El señor embajador de Portugal gesticulaba animadamente desde la callada pantalla del televisor de la sala. Estaba, sin duda, felicitando a UCD –y quizá también felicitándose- por su espectacular victoria electoral, y a los reunidos sólo se nos permitía el privado desquite de suprimirle la voz.
Estrenábamos nuestra democracia particular: su libertad de expresión, nuestro derecho al silencio. Alguien puso música para acompañar la melancolía del ambiente. Mandolina, Heb Pedersen, Fayssoux Starling, Doña Emmylou: ‘And in her eyes you see nothing, no sign of love behind the tears cried for no one…’. No recuerdo quién había acarreado dos botellas de txakolí a la reunión. Cielos, qué mezcla. Basque Country, habría que llamar a eso. Pero la evocación de los Beatles no desentonaba.
Yo no había probado el txakolí desde hacía siete años, cinco meses y veinte días, hora más o menos, cuando ya tenía las maletas dispuestas para abandonar San Sebastián, y Francia se preparaba, sin saberlo, para asquearme con choucroute y betterave durante cinco eternos años. ‘París, sí, sí; París para los señoritos’, había escrito el de Bilbao (Nota de edición: Blas de Otero).

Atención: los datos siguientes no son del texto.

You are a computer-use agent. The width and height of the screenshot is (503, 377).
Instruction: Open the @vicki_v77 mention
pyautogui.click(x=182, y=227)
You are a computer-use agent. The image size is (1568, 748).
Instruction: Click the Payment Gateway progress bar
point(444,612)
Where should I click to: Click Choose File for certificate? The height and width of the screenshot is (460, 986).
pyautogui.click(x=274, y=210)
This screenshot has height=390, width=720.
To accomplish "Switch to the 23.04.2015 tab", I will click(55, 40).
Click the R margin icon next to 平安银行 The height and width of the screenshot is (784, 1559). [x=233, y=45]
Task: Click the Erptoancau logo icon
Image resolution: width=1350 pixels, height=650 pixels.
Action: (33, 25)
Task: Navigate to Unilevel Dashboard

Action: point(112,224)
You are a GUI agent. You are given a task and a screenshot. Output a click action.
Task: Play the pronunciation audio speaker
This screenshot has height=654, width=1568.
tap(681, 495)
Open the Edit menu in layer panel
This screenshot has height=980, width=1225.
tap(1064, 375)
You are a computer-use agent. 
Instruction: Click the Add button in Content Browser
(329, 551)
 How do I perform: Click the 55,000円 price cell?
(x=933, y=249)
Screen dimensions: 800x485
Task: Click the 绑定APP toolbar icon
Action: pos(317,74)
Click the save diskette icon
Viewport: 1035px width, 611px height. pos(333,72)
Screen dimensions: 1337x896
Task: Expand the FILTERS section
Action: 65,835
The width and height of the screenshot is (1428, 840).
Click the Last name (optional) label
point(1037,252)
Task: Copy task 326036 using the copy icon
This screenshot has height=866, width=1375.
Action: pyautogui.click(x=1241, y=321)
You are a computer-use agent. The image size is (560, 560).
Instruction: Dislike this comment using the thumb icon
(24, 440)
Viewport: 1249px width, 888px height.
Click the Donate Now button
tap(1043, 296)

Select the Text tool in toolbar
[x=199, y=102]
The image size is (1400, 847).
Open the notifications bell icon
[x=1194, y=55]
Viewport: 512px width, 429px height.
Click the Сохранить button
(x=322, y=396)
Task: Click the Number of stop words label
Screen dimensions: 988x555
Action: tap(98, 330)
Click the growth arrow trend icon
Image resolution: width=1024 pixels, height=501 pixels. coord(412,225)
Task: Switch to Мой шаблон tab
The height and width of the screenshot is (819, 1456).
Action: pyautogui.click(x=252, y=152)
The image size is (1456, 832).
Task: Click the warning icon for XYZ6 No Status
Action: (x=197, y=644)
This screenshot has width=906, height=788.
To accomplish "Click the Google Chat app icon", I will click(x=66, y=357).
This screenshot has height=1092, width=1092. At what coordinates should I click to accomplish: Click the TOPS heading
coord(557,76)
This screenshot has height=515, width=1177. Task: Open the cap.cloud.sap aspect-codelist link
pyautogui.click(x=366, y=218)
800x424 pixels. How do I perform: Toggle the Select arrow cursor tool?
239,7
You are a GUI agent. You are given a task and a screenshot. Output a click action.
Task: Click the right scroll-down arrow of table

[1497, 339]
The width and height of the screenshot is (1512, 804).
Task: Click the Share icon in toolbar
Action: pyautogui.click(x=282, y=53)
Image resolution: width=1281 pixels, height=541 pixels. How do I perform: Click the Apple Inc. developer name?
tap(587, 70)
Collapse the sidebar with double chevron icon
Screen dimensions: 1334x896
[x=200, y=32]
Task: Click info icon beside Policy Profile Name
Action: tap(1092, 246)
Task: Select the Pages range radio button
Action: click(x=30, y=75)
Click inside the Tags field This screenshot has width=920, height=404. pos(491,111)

Qué gracioso.
Pero eran entonces pasados los años de la fiera diáspora, detenida en aquella noche de junio madrileño, con las dos botellas de txakolí sobre la mesa, y Eva en medio del bullicio, echando una manta sobre los dos y rehuyendo las miradas de su compinche. Juegos de sociedad con la transición clavada en las entrañas. Desde el dolor hasta la amargura, desde el vértigo hasta la náusea, desde la lid hasta la soledad, joven hermana. Y la mano que se desliza clandestina –es la costumbre- bajo la manta.
-A mí el txakolí me sienta fatal.
-Pues a mí me da ganas de llorar.
Y era verdad. Demasiados amigos, demasiados recuerdos, demasiadas esperanzas. Claro que dos botellas es bien poco, sobre todo cuando son varios los que esperan soñar a su costa. No creo que me tocara ni media botella en el reparto.
Desde entonces no he vuelto a probar el txakolí. Incluso cuando visito San Sebastián, prefiero la sidra y el vino de Cigales. Tampoco he visto mucho más a Eva, y menos a su manta. Aquella noche, en fin, perdí todo mi interés por los embajadores extranjeros.
He vuelto a oír, sin embargo, infinitas veces el mismo disco, la misma canción. Claro que ahora los tiempos son ya irremediablemente otros: cuando del surco cansado sale la voz dulce de doña Emmylou hablando de las lágrimas inútiles, prefiero tratar de engañar la melancolía con dos generosos tragos de whisky.
Javier Ortiz. Llorar por nadie. Nº 26 de la Revista Sobremesa. Mayo de 1986.
Nota de edición: Javier recordó este momento en un apunte de 2002: Donde no hay encanto, no hay desencanto.